> [SUPPLIED TEXT]
:::::

Summary of the Facts: Komatsu Financial financed Ellis Contracting’s purchase of excavating equipment. Ellis defaulted and Komatsu unsuccessfully attempted self-help repossession. Komatsu filed a complaint in replevin, to which Ellis answered and counterclaimed. Komatsu filed a motion for summary judgment which the court granted. Ellis appeals.

Summary of Opinion Analysis: Ellis argues that the court should not have granted Komatsu’s motion for summary judgment because the court erroneously determined that Ellis did not offer a valid defense against Komatsu’s claim to immediate possession of the equipment. Ellis maintains that they offered a valid defense - full payment under the contract. When one party establishes a debt and the debtor claims payment nullifies the debt, the burden of proving payment falls on the debtor. However, where the debtor has introduced some evidence of payment, the burden shifts to the creditor to show nonpayment. Komatsu presented an accounting that demonstrated that Ellis did owe a balance on the debt. Komatsu also presented evidence that Ellis was aware of Komatsu’s position on the cancellation letter - that is, mistake in sending the cancellation letter. Therefore, no issue of material fact existed. Ellis also argues that the court should not have dismissed its counterclaim because a jury should have the opportunity to resolve whether Butler breached the peace and whether Butler had completed repossession. Upon default, a secured party has the right to take possession of the collateral without judicial process if the secured party can avoid breaching the peace in the process. Here, Butler repossessed the excavator and moved it off Ellis’s lot without anyone being aware of it. No one witnessed Butler moving the excavator off the landfill site, no one confronted Butler as they removed the excavator, and no one pursued Butler as they left the Ellis’s property with the excavator. Ellis did not confront Butler until Butler was on an interstate highway - fifty-seven miles away from the Ellis landfill. There is no statutory authority or precedent that states that repossession is incomplete until the repossessors successfully move repossessed collateral across the boundary of their own real property and effectively reach “home base.” Because a creditor can only be liable for damages that result from a breach of the peace that occurs during repossession, Komatsu cannot be liable even if a jury found that Butler breached the peace during the I-55 incident.

:::::

> [DATASET ROWS]

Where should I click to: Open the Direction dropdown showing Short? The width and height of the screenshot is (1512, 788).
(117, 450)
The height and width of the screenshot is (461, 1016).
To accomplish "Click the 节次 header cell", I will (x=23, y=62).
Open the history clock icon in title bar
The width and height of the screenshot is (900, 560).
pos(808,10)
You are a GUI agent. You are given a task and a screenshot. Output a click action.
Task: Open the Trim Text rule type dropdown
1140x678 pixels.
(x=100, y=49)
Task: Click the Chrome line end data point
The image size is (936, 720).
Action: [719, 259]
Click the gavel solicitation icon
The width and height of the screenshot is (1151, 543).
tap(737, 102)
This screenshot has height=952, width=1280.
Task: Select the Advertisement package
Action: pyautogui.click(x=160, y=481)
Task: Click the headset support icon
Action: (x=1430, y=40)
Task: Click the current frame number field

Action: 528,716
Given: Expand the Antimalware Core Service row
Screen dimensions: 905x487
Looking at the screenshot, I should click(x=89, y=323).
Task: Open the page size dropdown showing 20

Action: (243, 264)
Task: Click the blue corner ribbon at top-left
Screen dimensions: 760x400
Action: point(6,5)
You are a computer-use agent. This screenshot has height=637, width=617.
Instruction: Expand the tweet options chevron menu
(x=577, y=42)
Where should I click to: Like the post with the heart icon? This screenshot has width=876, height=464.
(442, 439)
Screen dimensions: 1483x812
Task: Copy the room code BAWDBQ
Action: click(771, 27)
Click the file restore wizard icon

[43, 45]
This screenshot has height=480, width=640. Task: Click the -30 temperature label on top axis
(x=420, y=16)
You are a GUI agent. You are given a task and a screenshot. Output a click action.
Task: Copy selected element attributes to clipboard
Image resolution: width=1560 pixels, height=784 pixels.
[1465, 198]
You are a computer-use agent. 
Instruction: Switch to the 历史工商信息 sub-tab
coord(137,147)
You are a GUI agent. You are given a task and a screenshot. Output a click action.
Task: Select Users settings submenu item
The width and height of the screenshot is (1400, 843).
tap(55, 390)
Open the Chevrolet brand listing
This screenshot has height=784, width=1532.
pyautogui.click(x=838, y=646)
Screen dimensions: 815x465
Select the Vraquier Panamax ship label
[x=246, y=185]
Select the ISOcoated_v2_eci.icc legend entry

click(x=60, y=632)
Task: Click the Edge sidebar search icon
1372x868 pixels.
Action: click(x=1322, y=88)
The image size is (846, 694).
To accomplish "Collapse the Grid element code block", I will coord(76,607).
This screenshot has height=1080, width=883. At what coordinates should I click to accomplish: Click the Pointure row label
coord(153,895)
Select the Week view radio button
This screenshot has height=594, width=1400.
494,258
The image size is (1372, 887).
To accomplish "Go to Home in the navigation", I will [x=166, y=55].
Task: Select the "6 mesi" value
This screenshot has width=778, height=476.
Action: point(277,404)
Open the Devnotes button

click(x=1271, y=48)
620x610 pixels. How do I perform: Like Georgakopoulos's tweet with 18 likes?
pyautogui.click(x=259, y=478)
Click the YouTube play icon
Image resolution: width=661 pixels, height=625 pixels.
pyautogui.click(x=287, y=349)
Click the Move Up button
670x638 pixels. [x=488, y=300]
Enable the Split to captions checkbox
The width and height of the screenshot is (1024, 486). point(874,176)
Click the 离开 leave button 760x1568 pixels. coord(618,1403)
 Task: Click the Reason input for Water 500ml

:::::

> [WHAT IS EXPECTED]
Decide whether each statement below agrees with the case summary, answering yes or no and quoting the words of the summary that decide it.
1. Komatsu's attempt at self-help repossession succeeded.
2. Ellis did not confront Butler until Butler was on an interstate highway, fifty-seven miles from the Ellis landfill.
3. The court denied Komatsu's motion for summary judgment.

> [FULL RESPONSE]
1. No: "Komatsu unsuccessfully attempted self-help repossession."
2. Yes: "Ellis did not confront Butler until Butler was on an interstate highway - fifty-seven miles away from the Ellis landfill."
3. No: "Komatsu filed a motion for summary judgment which the court granted."